> [What the exercise asks] Return the stretch of the material from the line containing "Viewport: 298px width, 292px height." through the line containing "Looking at the screenshot, I should (x=889, y=942).", reproduced word for word. Leave out the pictures.

> [Source records]
* * * * *
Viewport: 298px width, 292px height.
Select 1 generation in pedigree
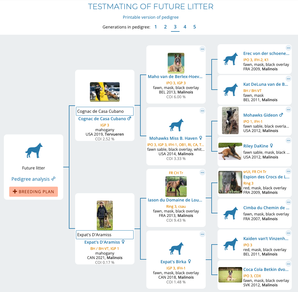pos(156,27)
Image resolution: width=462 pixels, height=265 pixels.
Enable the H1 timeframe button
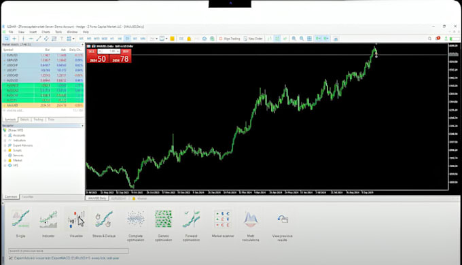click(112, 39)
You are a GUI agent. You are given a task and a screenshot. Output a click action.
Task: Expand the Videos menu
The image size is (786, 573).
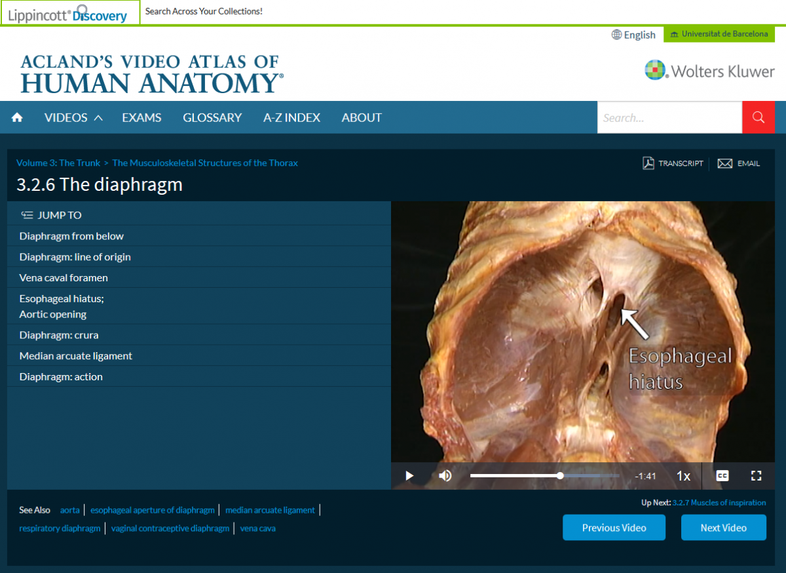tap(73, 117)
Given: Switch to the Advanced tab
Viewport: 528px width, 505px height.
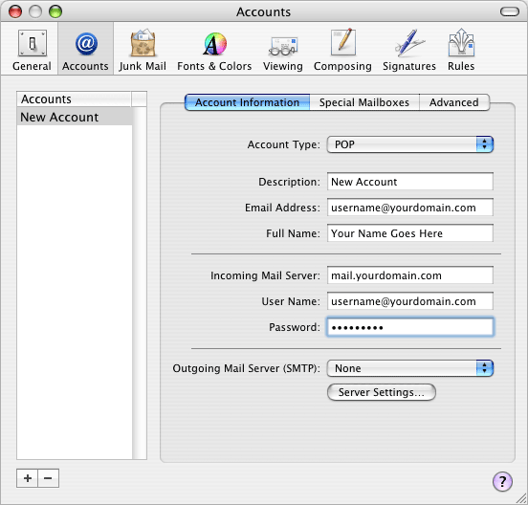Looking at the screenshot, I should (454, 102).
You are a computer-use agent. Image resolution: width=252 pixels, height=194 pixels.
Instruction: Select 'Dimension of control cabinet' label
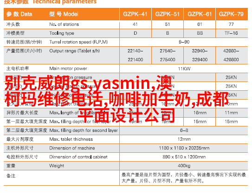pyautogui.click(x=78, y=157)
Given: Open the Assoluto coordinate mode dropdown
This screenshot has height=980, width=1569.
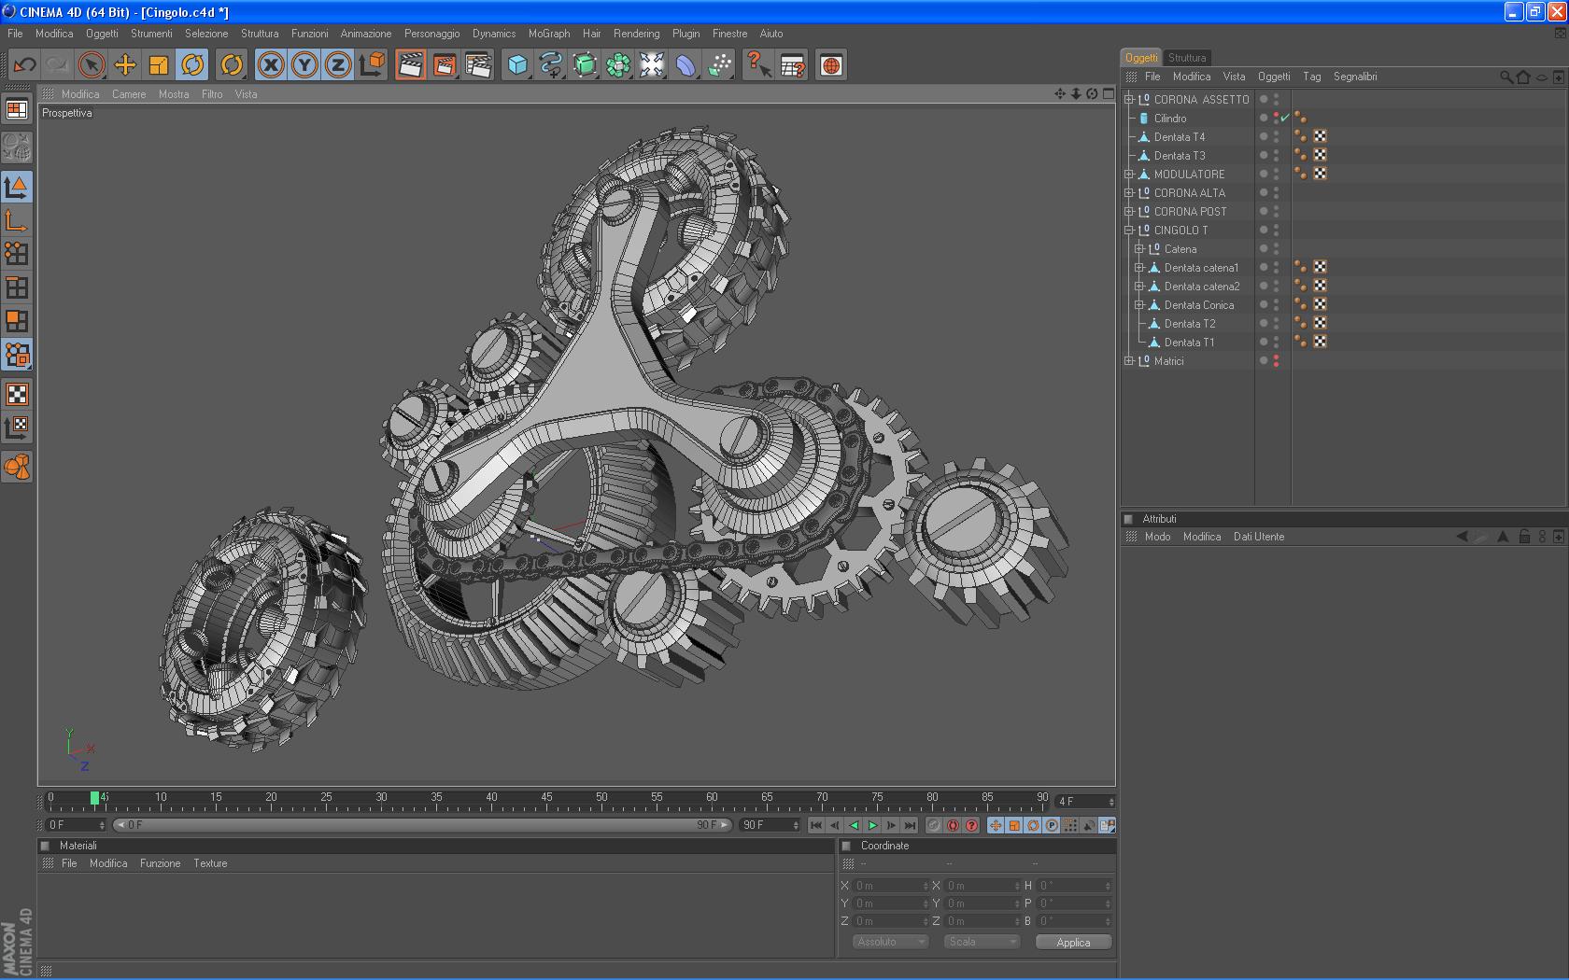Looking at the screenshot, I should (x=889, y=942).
* * * * *
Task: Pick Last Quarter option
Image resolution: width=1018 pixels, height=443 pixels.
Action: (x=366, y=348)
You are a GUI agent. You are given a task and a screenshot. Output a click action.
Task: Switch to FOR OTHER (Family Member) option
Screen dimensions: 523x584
* * * * *
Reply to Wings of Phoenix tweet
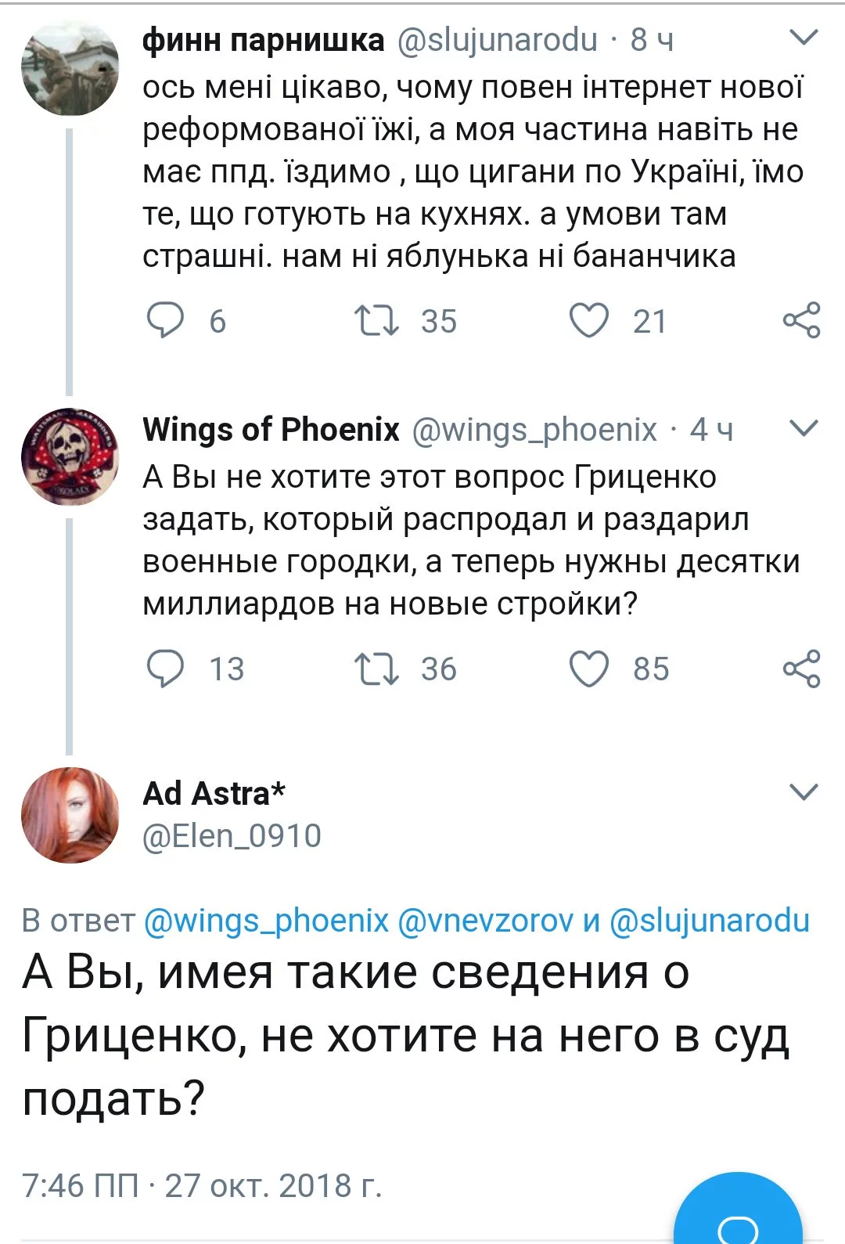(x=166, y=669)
* * * * *
> [The answer]
Viewport: 298px width, 292px height.
Select 1 generation in pedigree
pos(156,27)
Image resolution: width=462 pixels, height=265 pixels.
Enable the H1 timeframe button
click(112, 39)
You are a GUI agent. You are given a task and a screenshot. Output a click action.
Task: Expand the Videos menu
The image size is (786, 573).
tap(73, 117)
Given: Switch to the Advanced tab
Viewport: 528px width, 505px height.
Looking at the screenshot, I should (454, 102).
You are a computer-use agent. Image resolution: width=252 pixels, height=194 pixels.
Instruction: Select 'Dimension of control cabinet' label
pyautogui.click(x=78, y=157)
Given: Open the Assoluto coordinate mode dropdown
This screenshot has height=980, width=1569.
Looking at the screenshot, I should (x=889, y=942).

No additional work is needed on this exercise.